Enter Jigsaw. Order flow is a tool and you can use it anyway you want it. It can refine you entry or it can be your be-all and end-all. I'm still working out what it is to me. I bought the tools on the first of March and I'm still getting the hang of it, but from experience in SIM I tend to take these types of trades:
- When it's mainly trending, a continuation after a pullback;
- When it's mainly ranging, a fade off a prior level an extreme;
- When it was mainly ranging and it broke out, a re-test of the level that broke;
- Failure of S/R on a wedge when clearly visible in the direction of failure (elsewhere called triangles)
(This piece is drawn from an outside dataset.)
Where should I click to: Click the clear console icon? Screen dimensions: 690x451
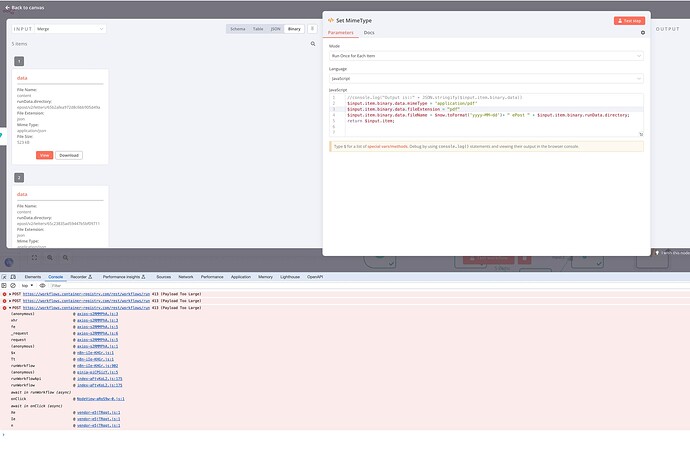click(15, 285)
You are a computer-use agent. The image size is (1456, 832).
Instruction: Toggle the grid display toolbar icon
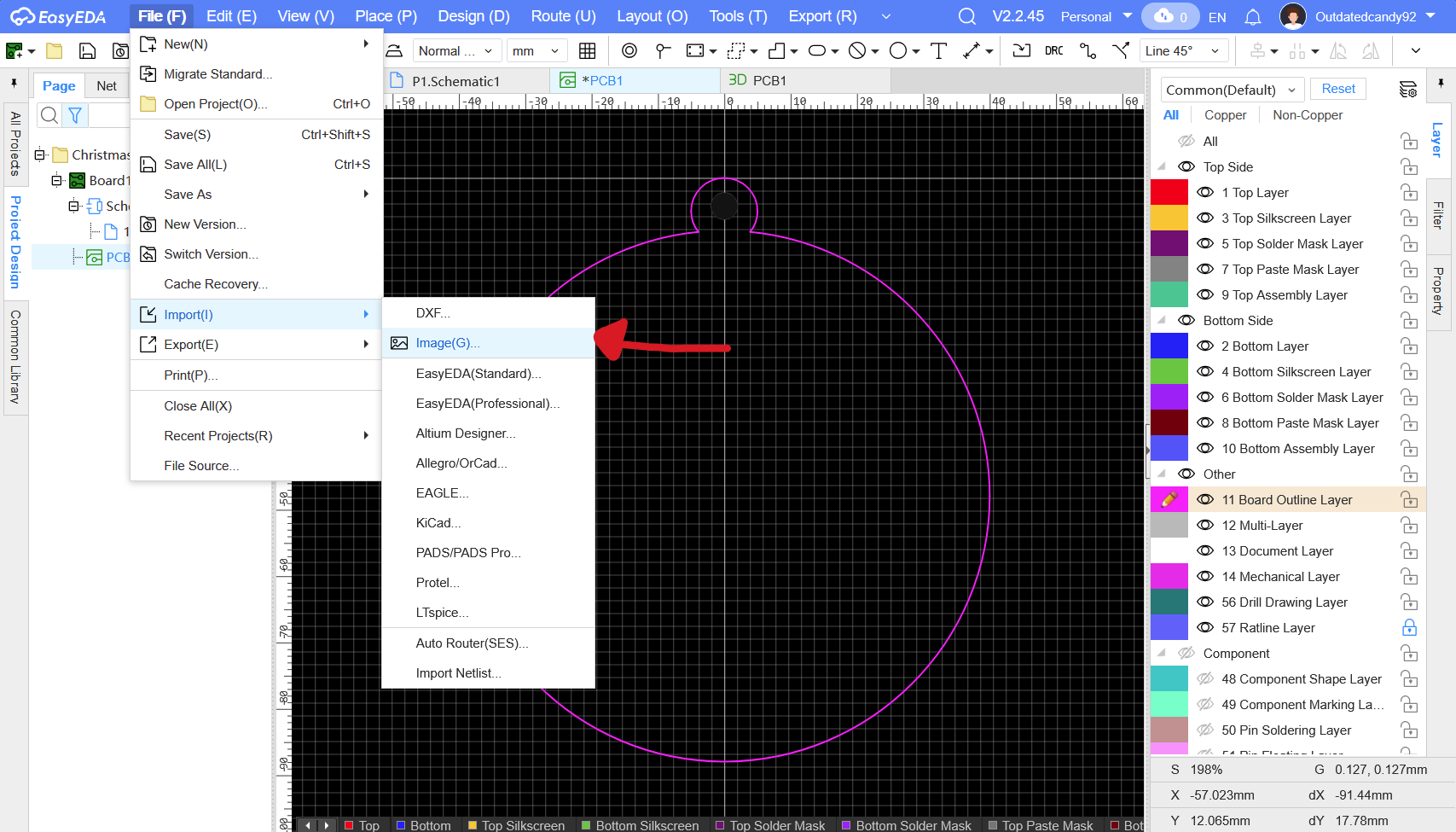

- Momentum trades I'll take these only in the context of a move that is going my way, to add to my current position, and even then I'd rather get in at the extreme of a rotation;
I'm going to use Jigsaw's DOM with the reconstructed tape. They're paired with a one tick range chart to give me an added visual aid on levels and day type, and a cumulative delta indicator that I am still learning how to use.
Instrument traded is FESX, I'm based in London so I can catch the first two hours before going to work, and it moves in a similar way to the ES, on which charts I have spent a few months on. After blowing an account that was too small anyway, I've switched back to trading ES through a combine.
It looks like this will be the first journal to attempt to scalp the FESX, and one of the few that uses Jigsaw. Illustrating trades based on order flow is hard because of all the flashing numbers so the results should be interesting.